Consider the following common features in the context of fitting a line to $x$ and $y$ data.

Heteroscedastic measurement uncertainties (i.e. different for each measurement)
Measurement uncertainty for every measured quantity (both $x$ and $y$ for each data point, in this case)
Correlations between measurement uncertainties, amongst different quantities and/or data points
Intrinsic scatter (i.e. real differences that are not just due to measurement error)

In the generative sense, this translates to words like these:

The Universe has some distribution of the $x$ values of things. Call the true (unknowable) values of $x$ for all the things $\xi$.
For a given $\xi$, there is some variance in the true $y$ values of things (call these $\eta$). Their mean value as a function of $\xi$ follows a line, parametrized by $(\alpha,\beta)$, with the shape of the PDF given by some parameters $\Sigma$.
We don't know $\xi$ or $\eta$ for any source, but we make measurement of them and call the resulting data $x$ and $y$. The measurement uncertainties for a given data point are correlated, meaning that $(x,y)$ is drawn from some 2D PDF that depends on the true values $(\xi,\eta)$ and some other parameters, $M$, that we will mercifully assume we know. We'll assume that there are no measurement correlations between different data points, although that's also sadly plausible.

Stare at this long enough and you will see the classic least-squares line fitting scenario in there somewhere - but with a lot more fun added in. Here is a PGM based on those words:

Note that we are still assuming that our set of measured things is not systematically incomplete somehow. We'll deal with that noise later in the course.

Example: class membership¶

What if our set of observed sources contains members of multiple classes? We could imagine adding a discrete "group label" parameter, $g$, to the model for each source. The prior for $g$ would be multinomial, depending on the (possibly unknown) fractions of sources belonging to each class,

$g_i \sim \mathrm{Multinomial}(\{f_j\})$,

with $i$ indexing over sources and $j$ over classes. $g_i$ then determines which class model provides the sampling distribution for the measurements of the $ith$ source.

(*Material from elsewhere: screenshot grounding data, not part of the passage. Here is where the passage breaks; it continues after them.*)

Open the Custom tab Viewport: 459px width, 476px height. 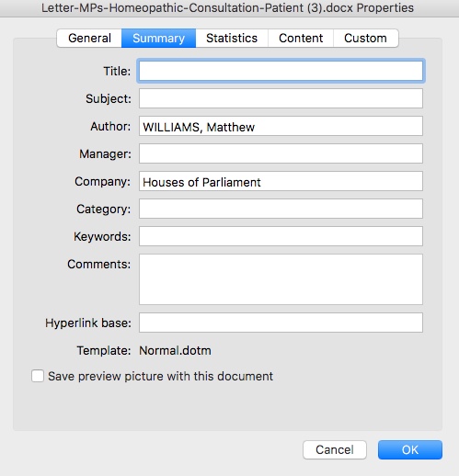[365, 39]
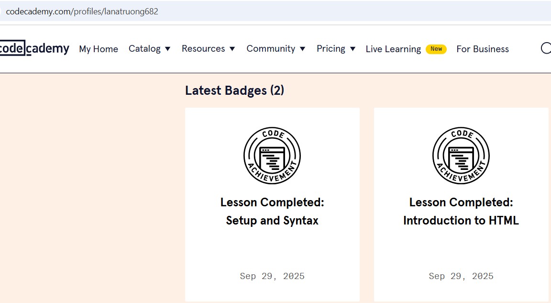Viewport: 551px width, 303px height.
Task: Open the For Business link
Action: 483,49
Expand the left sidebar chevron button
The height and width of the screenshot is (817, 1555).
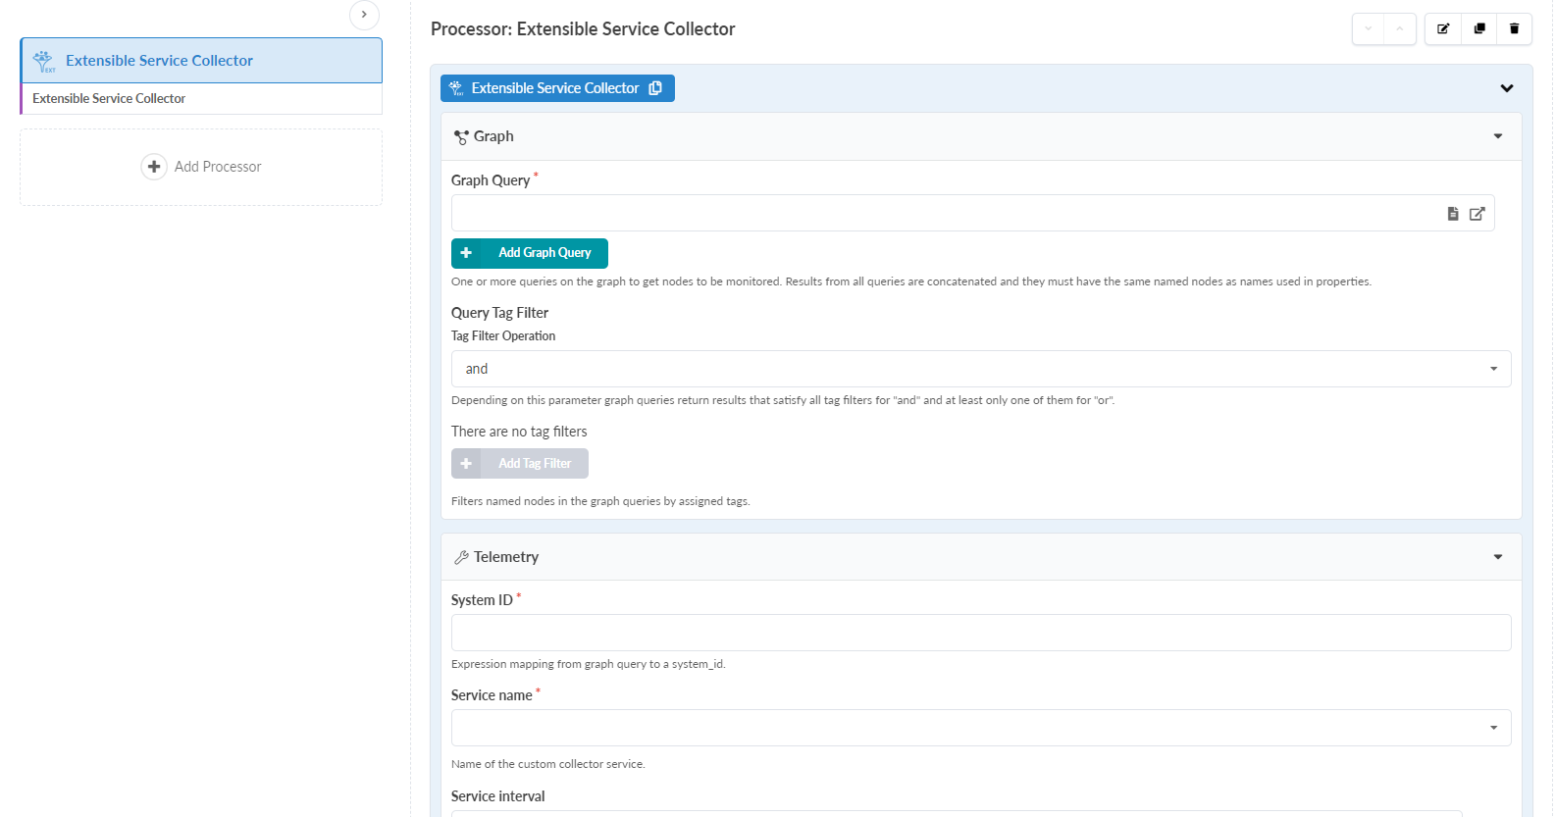pos(364,15)
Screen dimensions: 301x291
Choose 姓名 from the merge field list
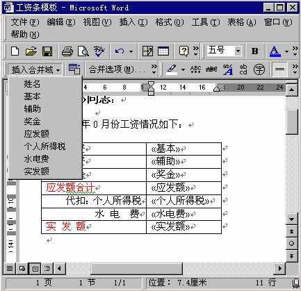click(x=32, y=83)
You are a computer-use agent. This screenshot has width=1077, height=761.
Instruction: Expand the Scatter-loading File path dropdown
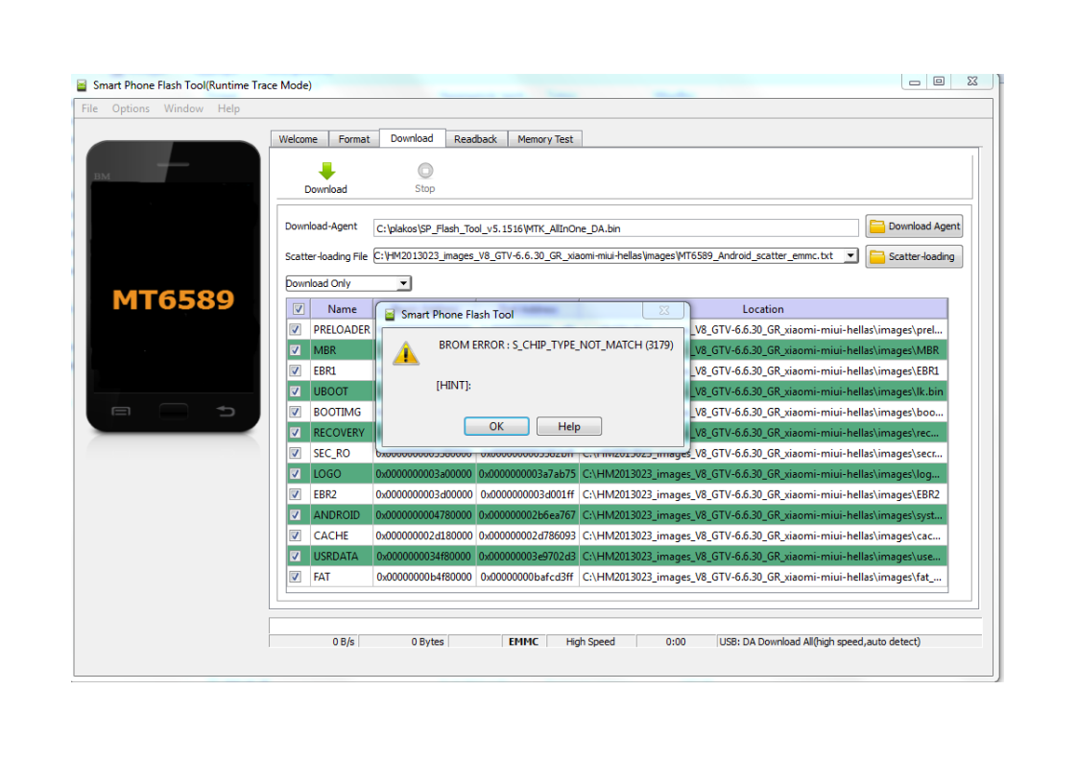[850, 256]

Alternatively, we could just implement the sampling distribution as a sum over possible classes, which is just marginalizing over $g_i$ by brute force,

$p(\mathrm{data}_i|\theta_1, \theta_2, \ldots) = \sum_j f_j\,p_j(\mathrm{data}|\theta_j)$.

Here $p_j(\mathrm{data}|\theta_j)$ would be the appropriate sampling distribution for the $j$th class.

Parting thoughts¶

While it might not appear that we've done anything new in these notes compared with earlier in the course, we've named and explicitly defined two features of Bayesian analysis that allow systematic uncertainties - that is, uncertainties about the generative model apart from the sampling distribution - to be faithfully propagated throughout our inferences. This is a key task if we want anyone (including ourselves) to believe our results, and something that other approaches generally struggle with. The fact that they weren't "new" as such just underscores how fundamental nuisance parameters and hierarchical structures are to principled inference.

An inevitable (and tautological) feature of complex models that use these features is that they contain more parameters than simpler models. Generically, this makes our job computationally more challenging, whether we're just trying to find the posterior maximum, explore the posterior to define confidence regions, or calculate the evidence. There are a number of strategies beyond brute force that can simplify things, and there's a certain amount of artistry involved in choosing and carrying them out (as with any difficult numerical calculation). One such strategy is described above in the "class membership" example, and we'll see more in the tutorials here in the latter part of the course. Indeed, getting you to this point, and then providing hands-on experience with realistically complex problems ("coping with reality", you might say) is one of the central goals of this course. Onward!